Required action:
Everything in the entries below must be reproduced exactly, except the images.

(Beginning of Records shown)

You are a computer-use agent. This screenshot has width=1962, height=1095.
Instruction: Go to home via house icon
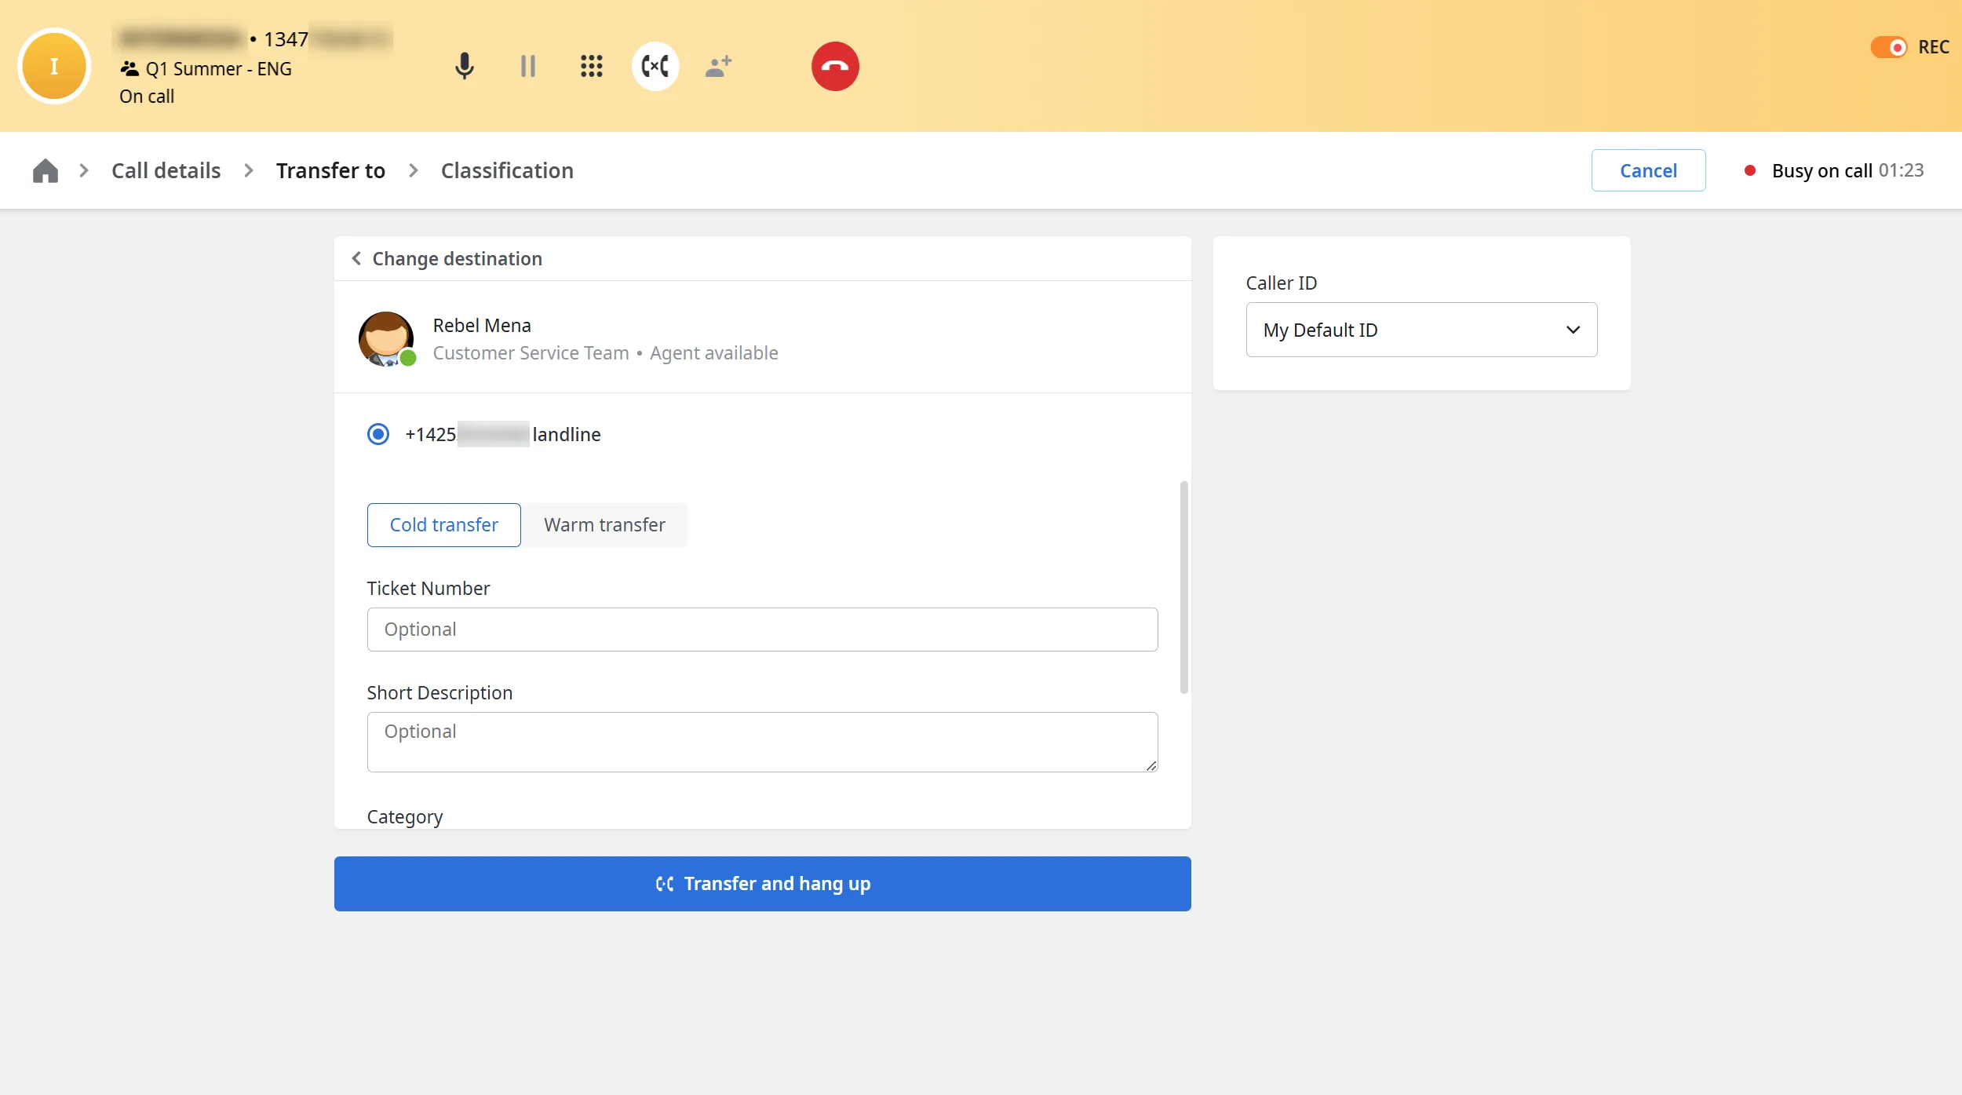point(46,170)
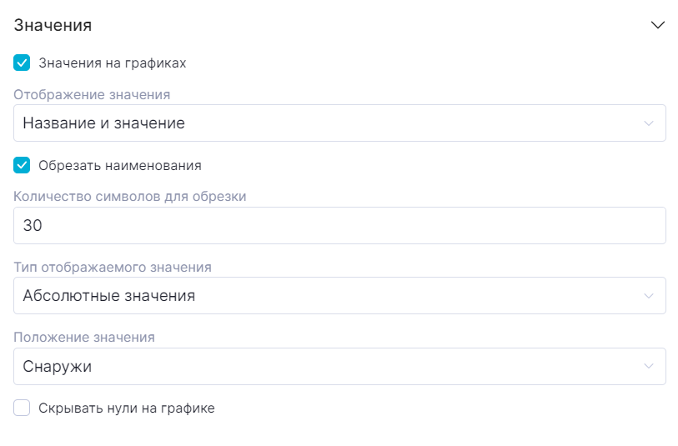Enable the Скрывать нули на графике checkbox box

23,408
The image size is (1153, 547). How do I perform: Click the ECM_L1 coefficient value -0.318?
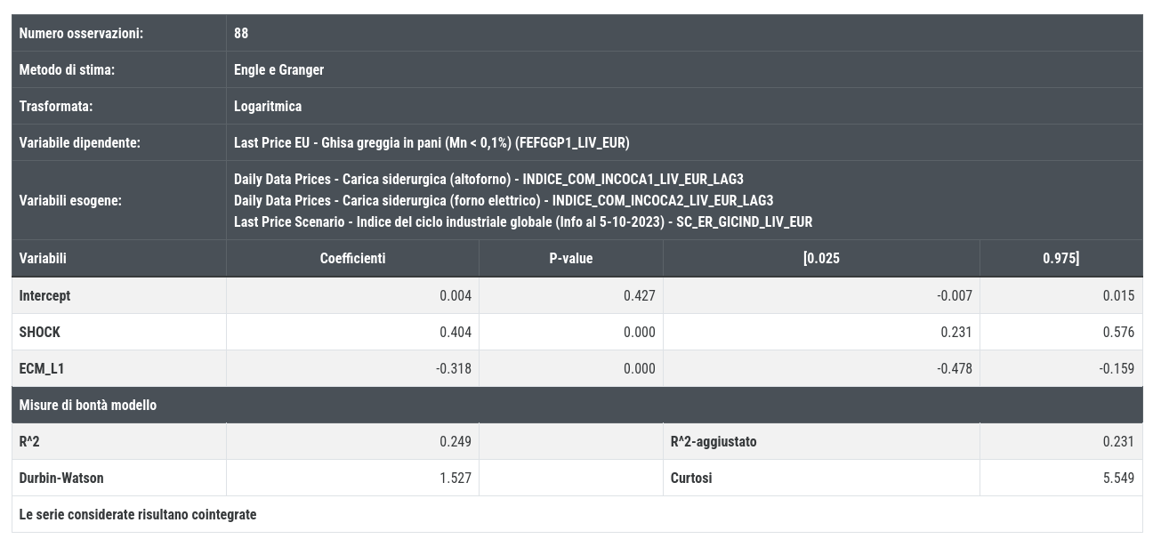(x=454, y=369)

(End of Records shown)

Answer for the task:
You are a computer-use agent. This screenshot has width=1962, height=1095.
Instruction: Go to home via house icon
point(46,170)
Enable the Скрывать нули на графике checkbox box

23,408
The image size is (1153, 547). How do I perform: Click the ECM_L1 coefficient value -0.318?
(x=454, y=369)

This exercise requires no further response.